Drunk driving controls tightened

NEW YEAR, NEW LAW:Amendments that lower the threshold for blood alcohol content and strengthen penalties for drunk drivers are set to take effect next month

By Shelley Shan  /  Staff reporter

The Ministry of Transportation and Communications (MOTC) said it would lower the limit of the maximum blood-alcohol level (BAC) for three types of drivers in view of a rise in accidents caused by drunk drivers, with the new policy scheduled to take effect on Jan. 1.

The new standards were unveiled at the legislature’s Transportation Committee meeting yesterday, when lawmakers reviewed an amendment to the Act Governing Punishments for Violations of Road Traffic Regulations (道路交通管理處罰條例).

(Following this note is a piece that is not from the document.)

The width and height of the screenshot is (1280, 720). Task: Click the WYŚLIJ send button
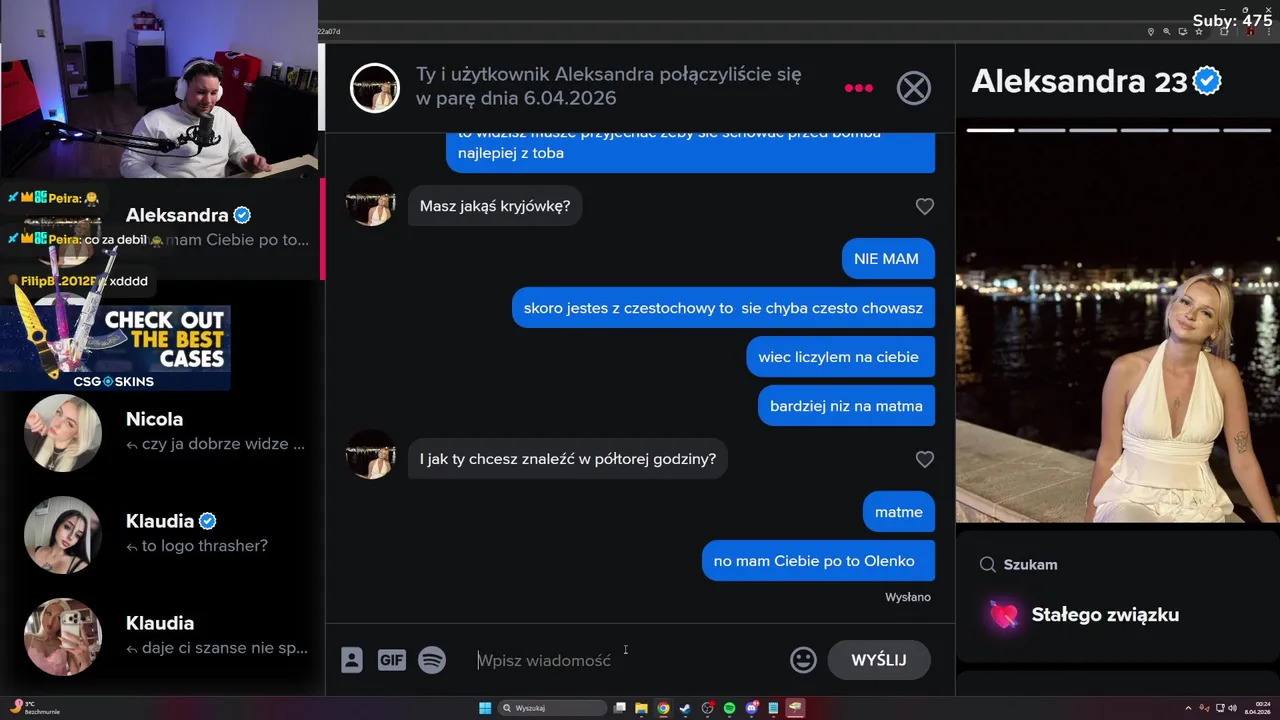879,660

Department of Highways and Railways Director-General Chen Yen-po (陳彥伯) said the amendments were jointly drafted by the MOTC and the Ministry of the Interior, and targeted three categories of drunk drivers: those without a license, those with a license issued less than two years ago and professional drivers.

The BAC for all three driver groups would be lowered from 0.25mg per liter to 0.15mg per liter.

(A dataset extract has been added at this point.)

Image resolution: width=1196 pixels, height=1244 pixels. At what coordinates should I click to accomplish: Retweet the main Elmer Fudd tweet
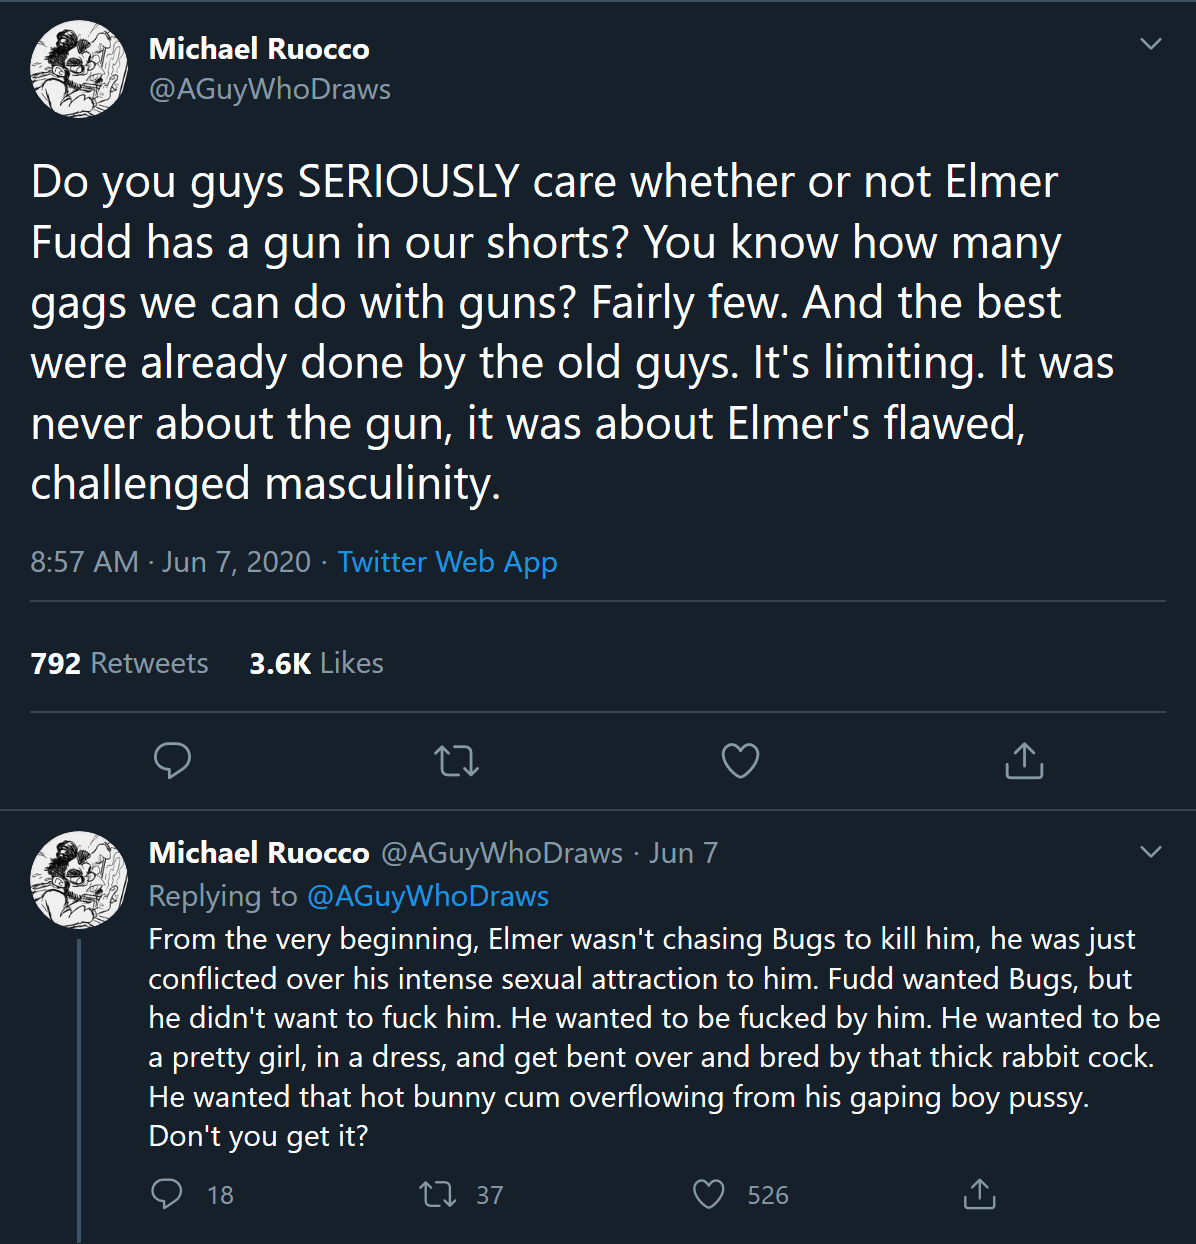(x=457, y=761)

Chen said that professional drivers must ensure the safety of the passengers and goods that they carry, as well as that of other drivers. For drivers who have only recently received their licenses, Chen said it was important that they learn the importance of not drinking and driving because they are still inexperienced behind the wheel.

Other amendments to the act set a harsher penalty for recidivists. Those who are caught drunk driving twice or more within five years could face a maximum fine of NT$90,000 and have their license revoked. They would only be allowed to retake the driving test three years after the revocation.

Another amendment is also to impose stricter penalties on those who refuse to stop their cars and take Breathalyzer tests. Apart from paying a NT$90,000 fine, violators would have their car towed on the spot and their licenses revoked. They would also be made to take a driving course.

In other developments, the Directorate-General of Highways (DGH) said it found no mechanical issues in 44 randomly selected Isuzu medium-size tour buses it had asked the Japanese car manufacturer to recall after a tour bus accident in Hsinchu County killed 13 passengers nine days ago.

A video clip showed the tour bus in Hsinchu moving backward and falling into a valley after it drove past a curve. A similar incident happened in May to another tour bus of the same model in Taroko Gorge.

The directorate suspected that the vans’ braking system may have been cause of these accidents.

Hsieh Chieh-tien (謝界田), director of the DGH’s motor vehicle division, said that the inspection results showed that the bus would not slide back for at least a minute or two when on uphill and downhill roads as long as drivers followed standard operating procedure, including putting on the hand brake, turning off the engine and shifting gears from drive to neutral.

Hsieh said that the preliminary conclusion on the cause of the accident in Hsinchu was that the driver was not adhering to the driving protocol and that the roads were too narrow.